:: Assignment ::
Go to the line in the entries below that holds "The width and height of the screenshot is (1284, 792)." and repeat exactly from there through the line that holds "Task: Open the #WWEChamber trending topic", inclusive.

[Data records]

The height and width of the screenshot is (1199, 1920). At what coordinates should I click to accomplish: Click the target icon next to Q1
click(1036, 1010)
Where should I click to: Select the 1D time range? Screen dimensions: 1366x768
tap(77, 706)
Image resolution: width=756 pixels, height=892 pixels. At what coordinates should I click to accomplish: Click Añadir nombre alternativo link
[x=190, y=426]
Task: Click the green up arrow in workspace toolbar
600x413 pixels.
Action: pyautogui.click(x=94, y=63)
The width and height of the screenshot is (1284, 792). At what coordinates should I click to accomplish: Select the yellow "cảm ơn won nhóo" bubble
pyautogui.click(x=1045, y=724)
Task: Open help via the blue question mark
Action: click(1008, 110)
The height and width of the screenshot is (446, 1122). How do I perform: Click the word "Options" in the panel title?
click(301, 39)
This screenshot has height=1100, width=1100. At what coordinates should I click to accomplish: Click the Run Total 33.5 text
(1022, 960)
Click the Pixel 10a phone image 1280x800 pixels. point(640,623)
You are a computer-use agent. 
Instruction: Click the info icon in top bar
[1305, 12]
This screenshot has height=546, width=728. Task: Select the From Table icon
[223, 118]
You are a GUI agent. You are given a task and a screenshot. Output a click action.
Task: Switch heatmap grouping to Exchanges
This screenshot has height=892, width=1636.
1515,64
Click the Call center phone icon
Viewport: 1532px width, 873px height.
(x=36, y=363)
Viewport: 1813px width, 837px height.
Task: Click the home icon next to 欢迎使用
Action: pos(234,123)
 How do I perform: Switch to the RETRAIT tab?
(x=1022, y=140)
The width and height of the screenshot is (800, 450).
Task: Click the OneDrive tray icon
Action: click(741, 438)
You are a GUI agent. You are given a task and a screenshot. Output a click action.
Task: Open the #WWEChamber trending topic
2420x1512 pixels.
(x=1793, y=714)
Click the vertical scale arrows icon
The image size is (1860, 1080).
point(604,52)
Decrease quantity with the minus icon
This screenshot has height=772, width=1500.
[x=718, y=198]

:: Result of the task ::
The width and height of the screenshot is (1284, 792). At what coordinates should I click to accomplish: Select the yellow "cảm ơn won nhóo" bubble
pyautogui.click(x=1045, y=724)
Task: Open help via the blue question mark
Action: click(1008, 110)
The height and width of the screenshot is (446, 1122). How do I perform: Click the word "Options" in the panel title?
click(301, 39)
This screenshot has height=1100, width=1100. At what coordinates should I click to accomplish: Click the Run Total 33.5 text
(1022, 960)
Click the Pixel 10a phone image 1280x800 pixels. point(640,623)
You are a computer-use agent. 
Instruction: Click the info icon in top bar
[1305, 12]
This screenshot has height=546, width=728. Task: Select the From Table icon
[223, 118]
You are a GUI agent. You are given a task and a screenshot. Output a click action.
Task: Switch heatmap grouping to Exchanges
This screenshot has height=892, width=1636.
1515,64
Click the Call center phone icon
Viewport: 1532px width, 873px height.
(x=36, y=363)
Viewport: 1813px width, 837px height.
Task: Click the home icon next to 欢迎使用
Action: pos(234,123)
 How do I perform: Switch to the RETRAIT tab?
(x=1022, y=140)
The width and height of the screenshot is (800, 450).
Task: Click the OneDrive tray icon
Action: click(741, 438)
You are a GUI agent. You are given a task and a screenshot. Output a click action.
Task: Open the #WWEChamber trending topic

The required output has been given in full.